I'm currently working on §10 of "Topology" by James R. Munkres. I've got a problem with task 3:
Both $\{1,2\} \times \mathbb Z_+$ and $\mathbb Z_+ \times \{1,2\}$ are well-ordered in the dictionary order. Do they have the same order type?
$A := \{1,2\} \times \mathbb Z_+$
$B := \mathbb Z_+ \times \{1,2\}$
They have the same order type if there is an order preserving bijection between them. Since both have the same cardinality, I could construct a function
$f: A \to B$
$f(\min A) = \min B$
$f(\,\min\,(A-\{\min A\})\,) = \min\,(B - \{\min B\})$
and so forth.
This function preserves the order. Now my study partner disagrees with this, because f reaches every element of B whose second component is 1, but not the others. So the function would not be surjective. But f being injective would surely imply different cardinalities for A and B.

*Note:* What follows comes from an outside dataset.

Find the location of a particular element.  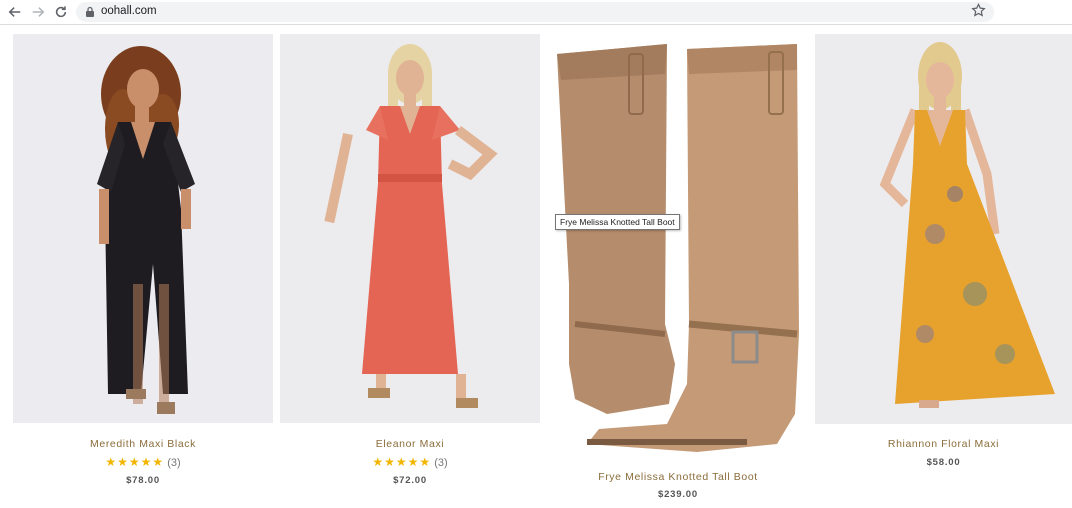

browser-toolbar: oohall.com is located at coordinates (536, 12).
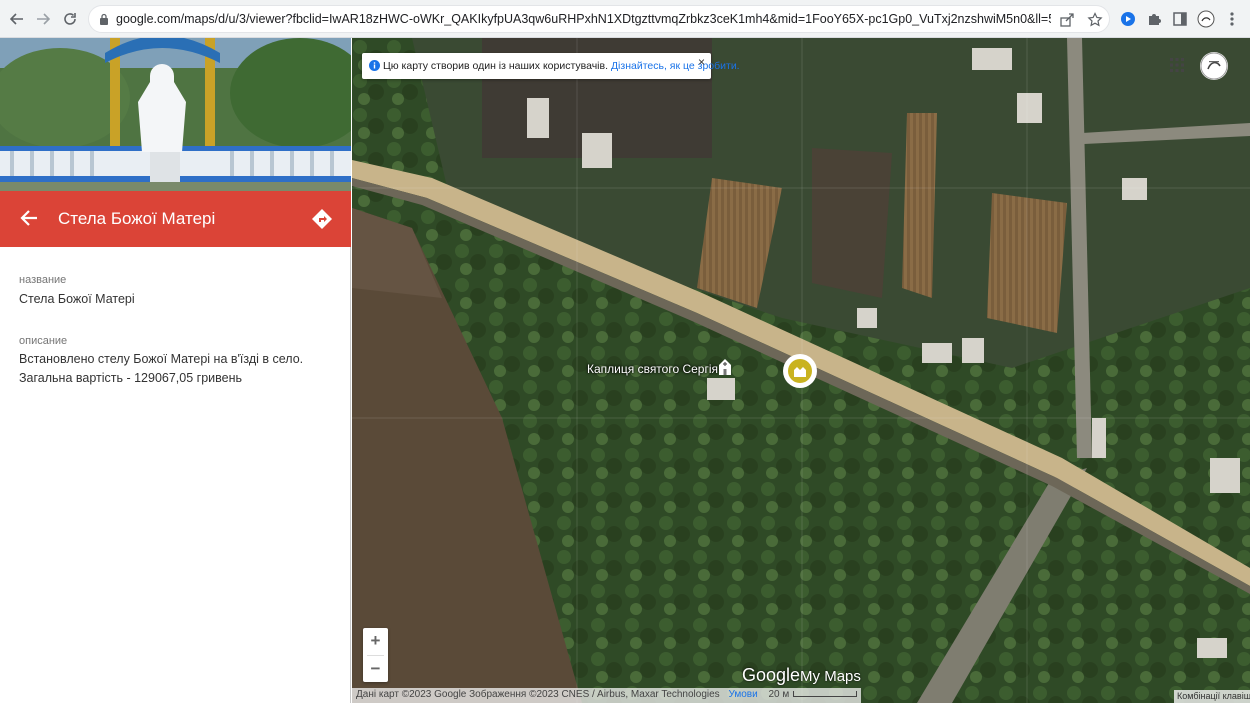 This screenshot has width=1250, height=703. Describe the element at coordinates (1180, 19) in the screenshot. I see `side-panel-icon` at that location.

Can you tell us the correct solution?
Because every element with first coordinate $1$ always lies before any element with first coordinate $2$, the set $A$ looks like two copies of $\mathbb{Z}^+$, one after the other:
$$(1,0),(1,1),(1,2),\ldots,(2,0),(2,1)(2,2),\ldots$$
While we can order $B$ as
$$(0,1),(0,2),(1,1),(1,2),(2,1),(2,2),\ldots$$
which looks just like $\mathbb{Z}^+$ (we just double all the points).
So intuitively we expect the order types to be different.
If $f: A \rightarrow B$ is an order preserving bijection, then suppose $f(2,0) = (n,i)$, for some $n \in \mathbb{Z}^+, i \in \{1,2\}$. But $(2,0)$ has infinitely many predecessors, but no element in $B$ has. Contradiction, as $f$ should be a bijection between the set of predecessors.